“Perdersi Oltremare”: un progetto fotografico made in Puglia sul Cambiamento

“Perdersi Oltremare”: un progetto fotografico made in Puglia sul Cambiamento

3 Ottobre 2020 0 Di Andrea Montanaro

Perdersi oltremare” è il progetto fotografico che ho realizzato nella stagione estiva che si sta ormai concludendo, per illustrare l’idea del Cambiamento.

Ho voluto ragionare su cosa rappresenta il cambiamento e su quali elementi possono raffigurarlo: alle spalle le luci della città rappresentano il passato, di fronte il mare sconfinato rappresenta l’ignoto, l’oscurità notturna, l’assenza di persone ma anche la presenza di stelle e della luna, dei piccoli punti fermi che fanno compagnia e da guida. In tutto questo è forte la voglia di scoprire ed il bisogno di andare oltre, di attraversare il mare.

Un cambiamento può derivare da una necessità oppure da una scelta. Mi sono voluto soffermare sulla contemplazione del cambiamento come l’attimo in cui si sta per andare oltre, un istante che nel progetto viene dilatato in una esperienza lenta e ragionata.

Questo momento può avere come protagonista un migrante, che lascia la miseria e cerca pace ed opportunità, oppure un malato che lascia la serenità e deve vincere qualcosa che non può vedere, o magari una persona comune che non si riconosce nella sua realtà e sceglie di cambiare tutto.

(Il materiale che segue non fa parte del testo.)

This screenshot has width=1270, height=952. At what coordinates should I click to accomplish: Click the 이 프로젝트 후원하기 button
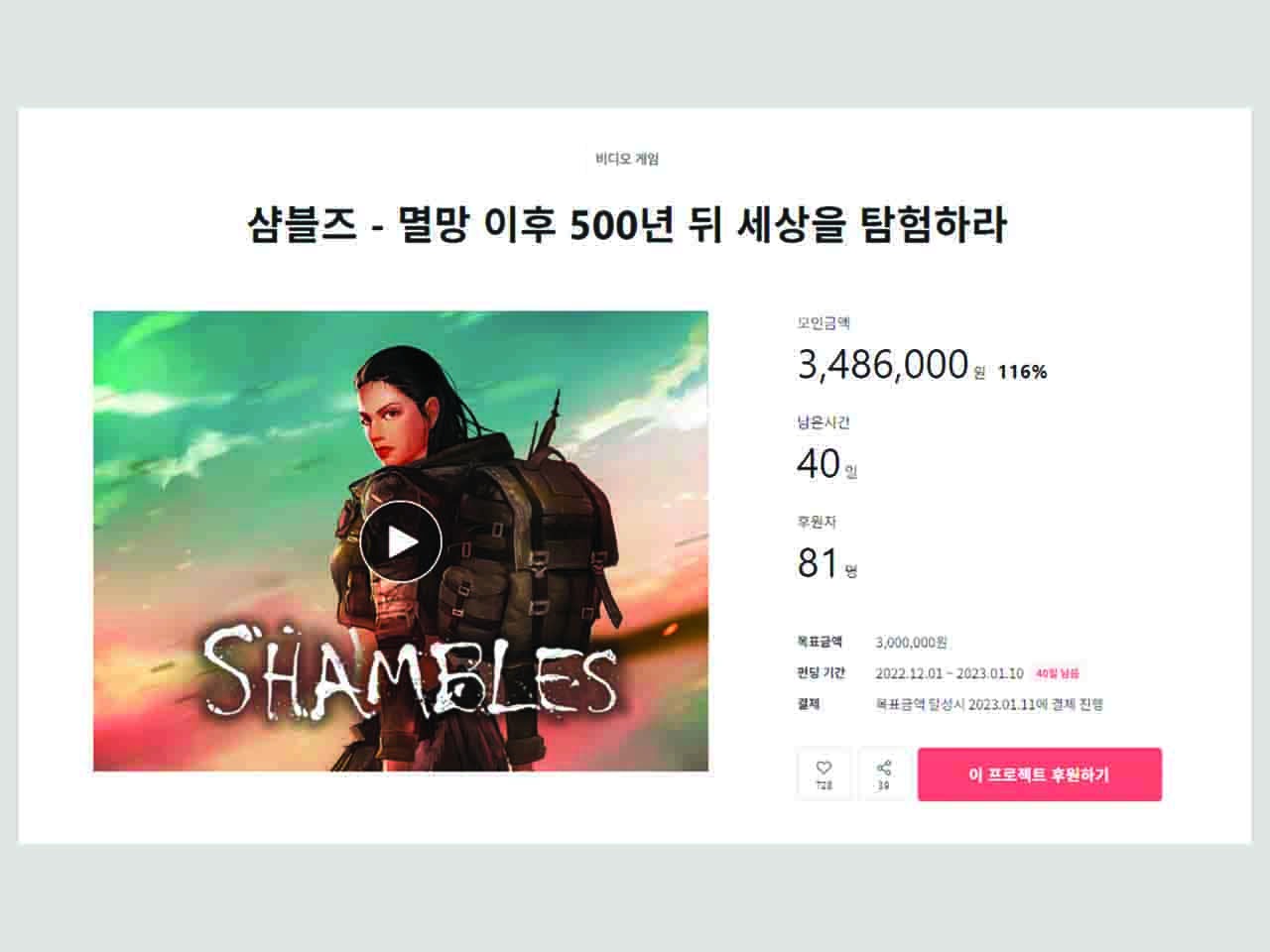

La scelta del mare di notte è probabilmente una scelta importante per un pugliese come me. Il mare sa essere calma ed anche burrasca, può trasportarci o può soffocarci, in ogni caso può sicuramente ispirarci, rapirci, coinvolgerci. Credo molto nell’esperienza fotografica che va oltre la mera rappresentazione visuale, e vede l’osservatore immerso in una realtà che deve innanzitutto vivere nel presente, consapevolmente.

Ecco che l’esperienza notturna rappresenta un’occasione per risvegliare i cinque sensi, proprio perchè la vista non permette molto. La macchina fotografica e le lunghe esposizioni consentono di suggellare le sensazioni in immagini surreali, visibili solo a posteriori, dopo lo sviluppo.

Questo tipo di esperienza, che un giorno mi auguro di trasmettere agli altri appassionati mediante percorsi formativi, aiuta a percepire la natura come un sistema imponente ma anche delicato che va rispettato, un sistema nel quale ci troviamo immersi e che ci coinvolge in ogni momento.